Some breast cancer patients respond to docetaxel chemotherapy, but some do not. Honma et al. have marshaled converging evidence that ribophorin II (RPN2), a mammalian oligosaccharide transferase component, contributes to the development of resistance to docetaxel. Assessing gene expression levels in nonresponders versus responders yielded 85 genes expressed at higher levels in nonresponsive patients. Down-regulating these genes individually by applying small interfering RNAs (siRNAs) to a docetaxel-resistant breast cancer cell line winnowed the candidates to eight, with RPN2 knockdown strongly associated with the inhibition of cell growth (taxanes are antimitotic agents) and activation of apoptotic (programmed cell death) pathways; conversely, docetaxel-resistant cells displayed enhanced expression of RPN2 and also of MDR1, which encodes a multidrug efflux pump.
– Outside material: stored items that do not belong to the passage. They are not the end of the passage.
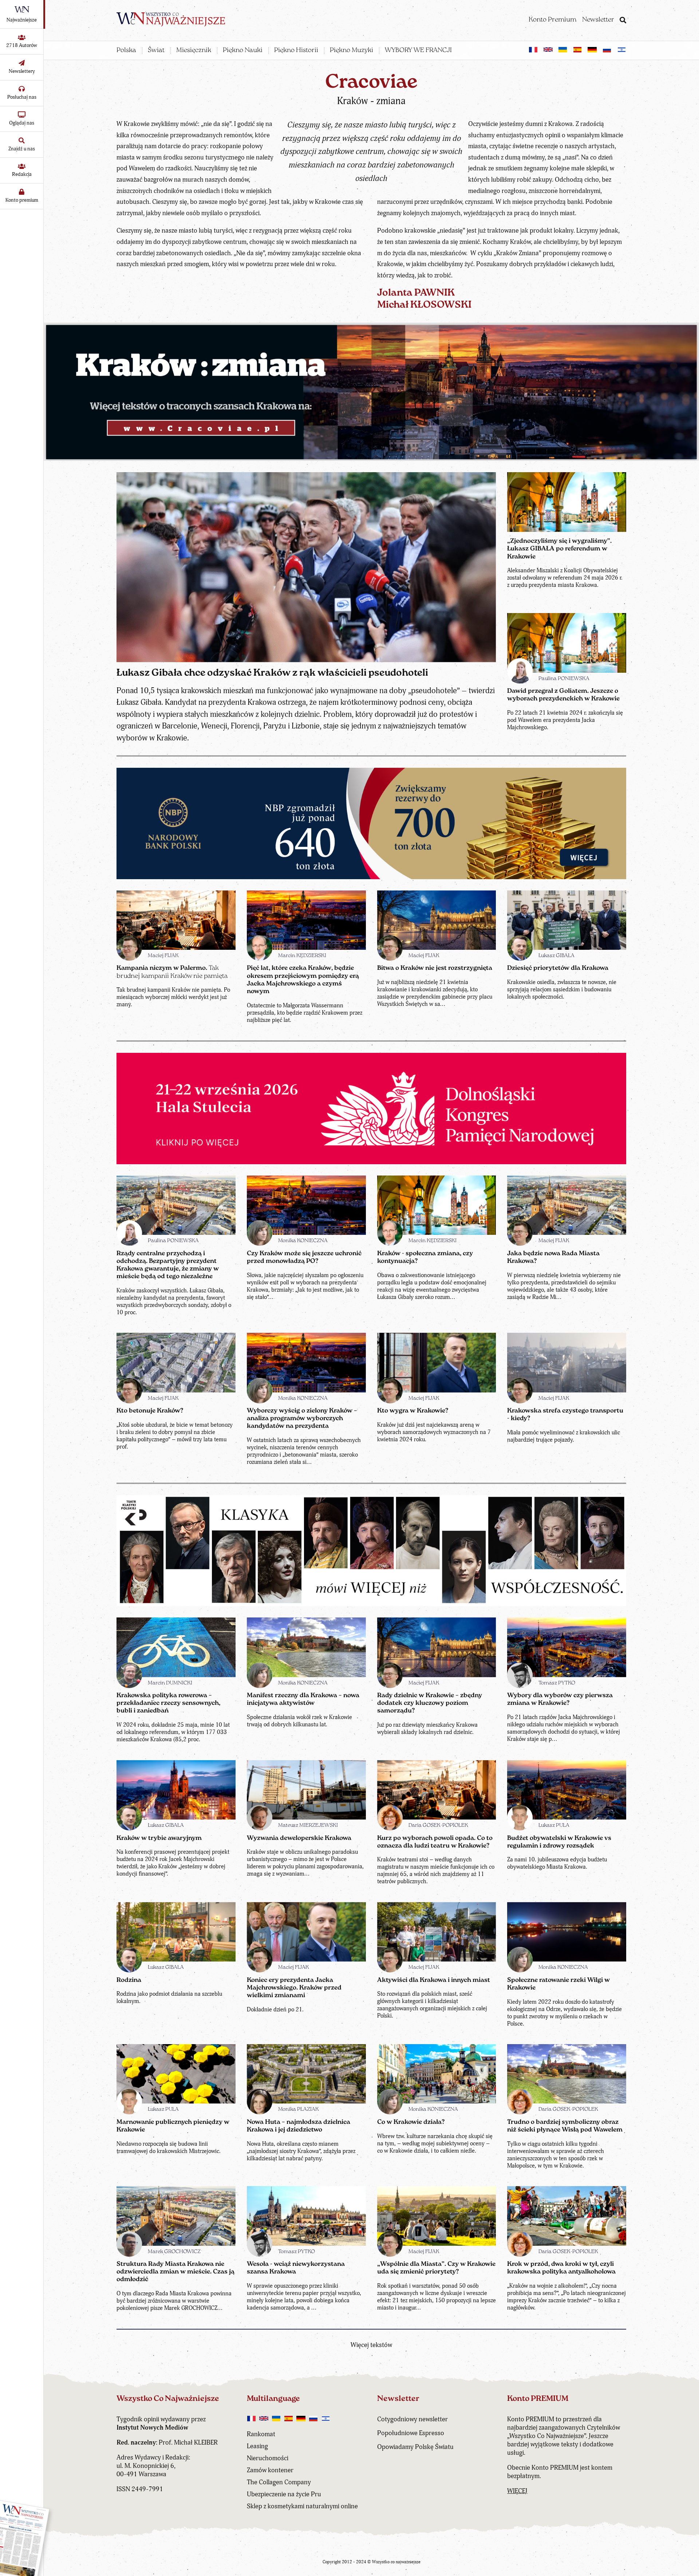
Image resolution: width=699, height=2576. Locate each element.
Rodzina (128, 1980)
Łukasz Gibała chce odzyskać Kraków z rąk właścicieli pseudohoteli (272, 673)
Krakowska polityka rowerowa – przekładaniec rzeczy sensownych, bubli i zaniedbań (168, 1703)
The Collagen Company (279, 2482)
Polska (126, 50)
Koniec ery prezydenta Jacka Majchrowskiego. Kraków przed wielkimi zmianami (294, 1988)
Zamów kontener (270, 2470)
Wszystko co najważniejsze (396, 2562)
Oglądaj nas (21, 123)
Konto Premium (552, 20)
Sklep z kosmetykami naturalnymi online (302, 2506)
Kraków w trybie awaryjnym (159, 1838)
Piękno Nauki (242, 50)
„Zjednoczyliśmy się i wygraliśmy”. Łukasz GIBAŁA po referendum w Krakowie (559, 549)
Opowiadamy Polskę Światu (415, 2447)
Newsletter (598, 20)
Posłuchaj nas (21, 97)
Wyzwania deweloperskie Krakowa (299, 1838)
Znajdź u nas (21, 149)
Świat (156, 50)
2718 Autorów (21, 45)
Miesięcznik (193, 50)
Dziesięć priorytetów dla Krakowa (557, 968)
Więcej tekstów (371, 2345)
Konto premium (21, 200)
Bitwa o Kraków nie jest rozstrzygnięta (434, 968)
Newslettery (22, 71)
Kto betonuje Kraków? (149, 1411)
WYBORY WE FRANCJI (418, 50)
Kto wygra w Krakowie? (413, 1411)
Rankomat (261, 2434)
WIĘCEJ (517, 2491)
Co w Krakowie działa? (411, 2122)
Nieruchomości (267, 2458)
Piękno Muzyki (351, 50)
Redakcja (22, 174)
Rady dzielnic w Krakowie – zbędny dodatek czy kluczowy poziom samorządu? (429, 1703)
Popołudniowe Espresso (410, 2433)
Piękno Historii (296, 50)
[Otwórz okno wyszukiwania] (623, 21)
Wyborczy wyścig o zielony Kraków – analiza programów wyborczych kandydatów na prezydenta (302, 1418)
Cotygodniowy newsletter (412, 2419)
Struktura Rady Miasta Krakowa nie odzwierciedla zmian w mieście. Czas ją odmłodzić (175, 2272)
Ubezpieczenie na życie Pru (284, 2494)
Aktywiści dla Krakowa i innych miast (433, 1980)
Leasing (257, 2446)
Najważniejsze (22, 20)
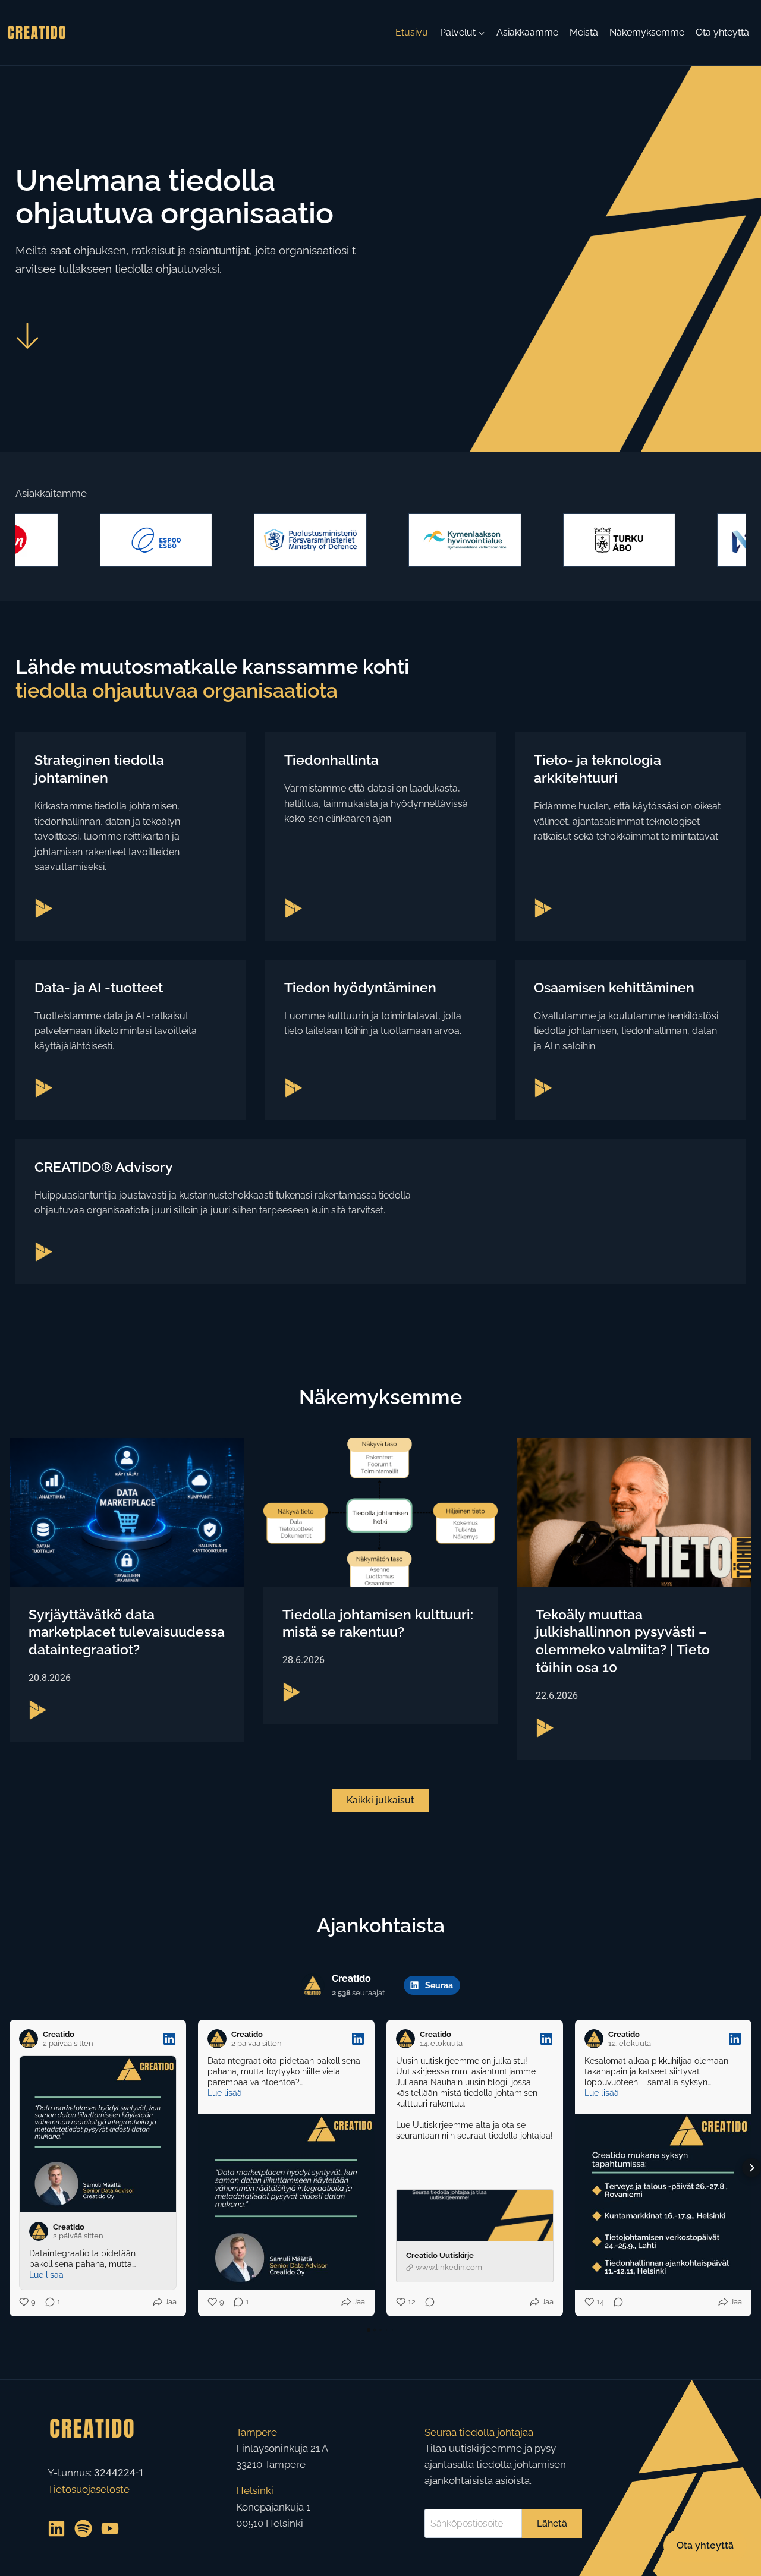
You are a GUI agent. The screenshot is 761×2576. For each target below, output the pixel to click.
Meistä (584, 32)
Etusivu (411, 32)
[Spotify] (83, 2528)
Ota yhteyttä (722, 32)
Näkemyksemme (646, 32)
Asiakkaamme (527, 32)
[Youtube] (110, 2528)
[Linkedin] (56, 2528)
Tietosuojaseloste (89, 2489)
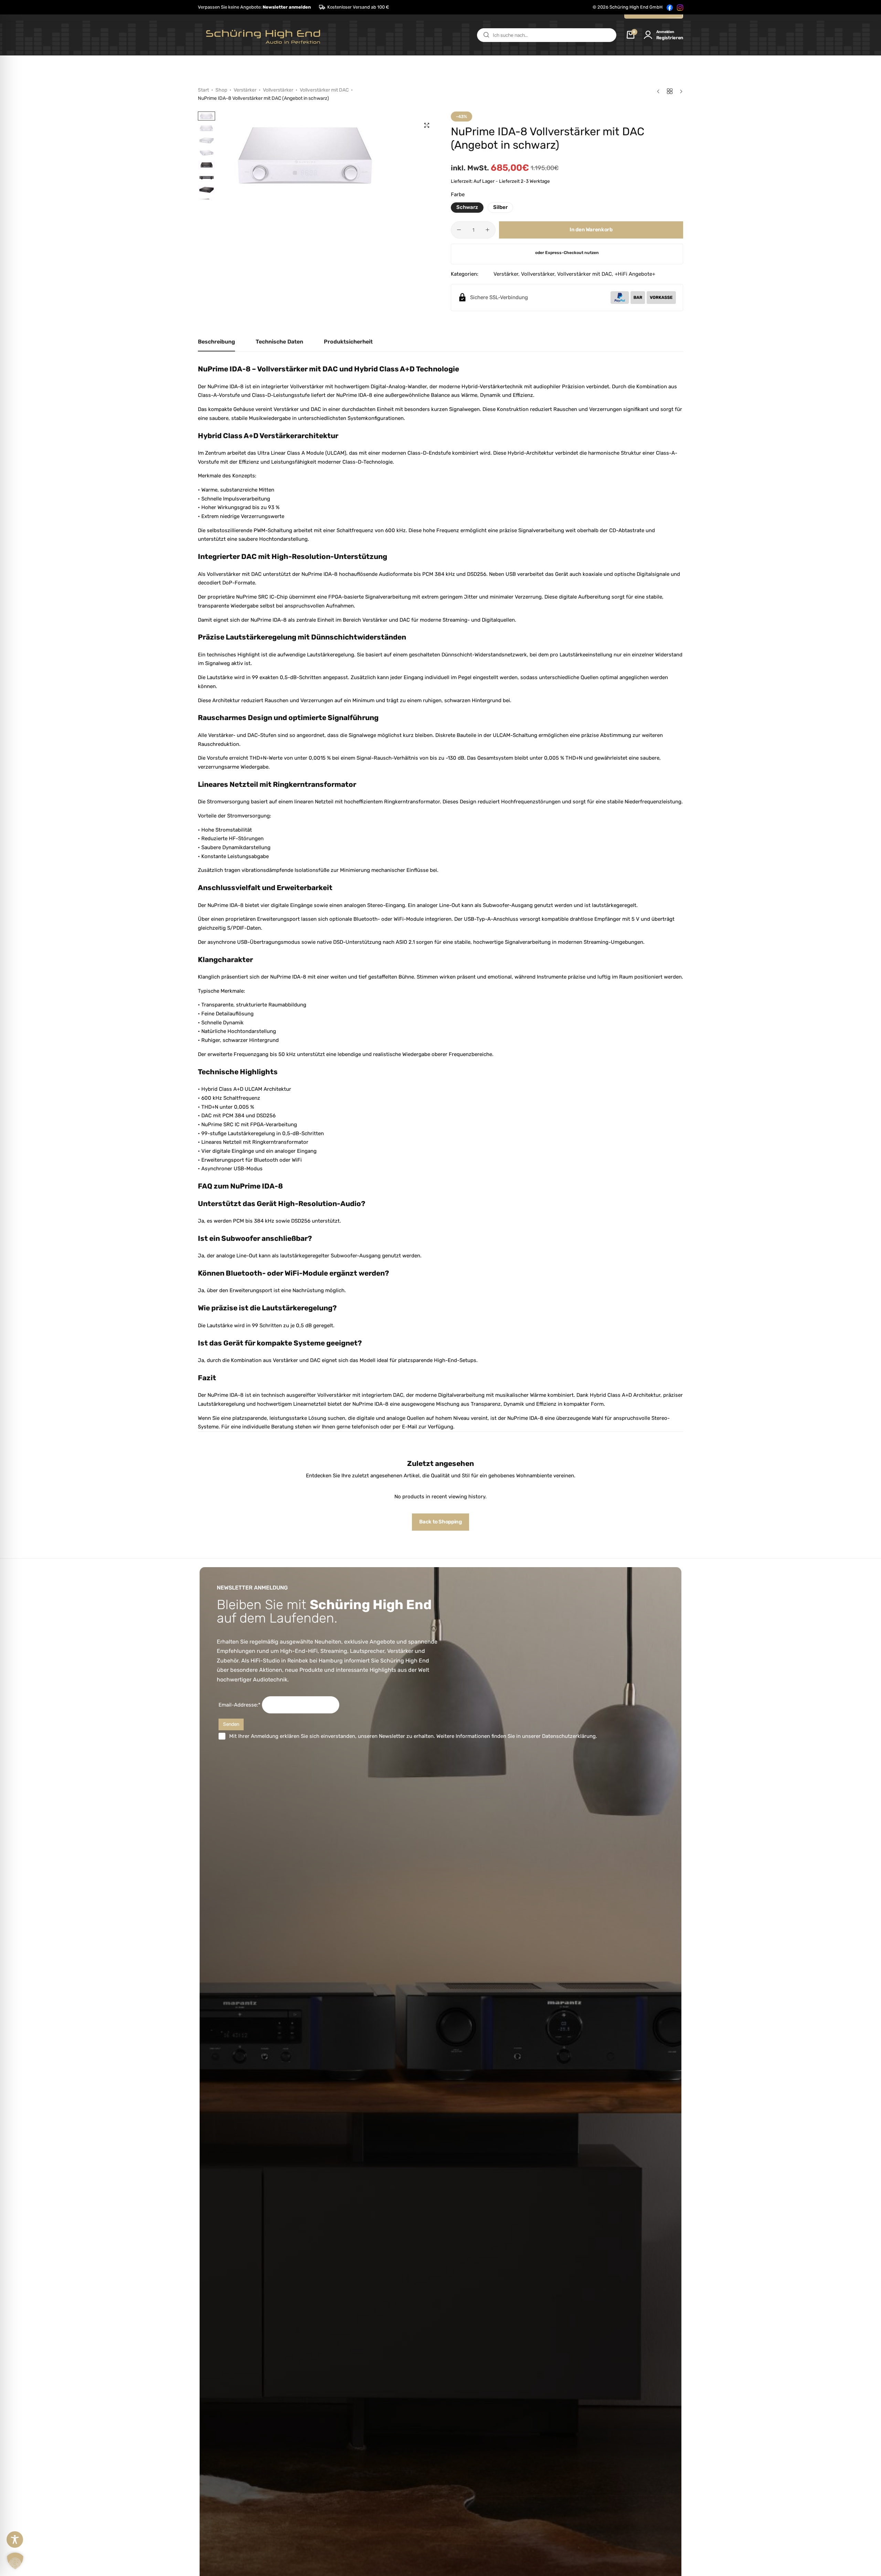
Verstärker (245, 90)
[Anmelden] (648, 35)
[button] (254, 7)
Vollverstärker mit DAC (324, 90)
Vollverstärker (278, 90)
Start (203, 90)
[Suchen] (486, 35)
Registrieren (669, 37)
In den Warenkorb (591, 229)
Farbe (458, 194)
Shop (221, 90)
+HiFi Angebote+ (635, 274)
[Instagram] (680, 7)
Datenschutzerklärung (569, 1736)
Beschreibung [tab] (216, 341)
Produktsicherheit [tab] (348, 341)
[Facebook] (670, 7)
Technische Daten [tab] (279, 341)
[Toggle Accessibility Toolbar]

Translating these findings into two animal models—created by implanting two docetaxel-resistant breast cancer cell lines into mice—revealed that RPN2 siRNA delivery restored sensitivity to docetaxel and inhibited tumor growth; these effects were mediated by the diminished maturation and glycosylation of MDR1 and the accumulation of docetaxel within the orthotopic tumors. Finally, in a new, albeit small, set of breast cancer patients, RPN2 expression matched responsiveness to docetaxel treatment. — GJC

Nat. Med. 14, 10.1038/nm.1858 (2008).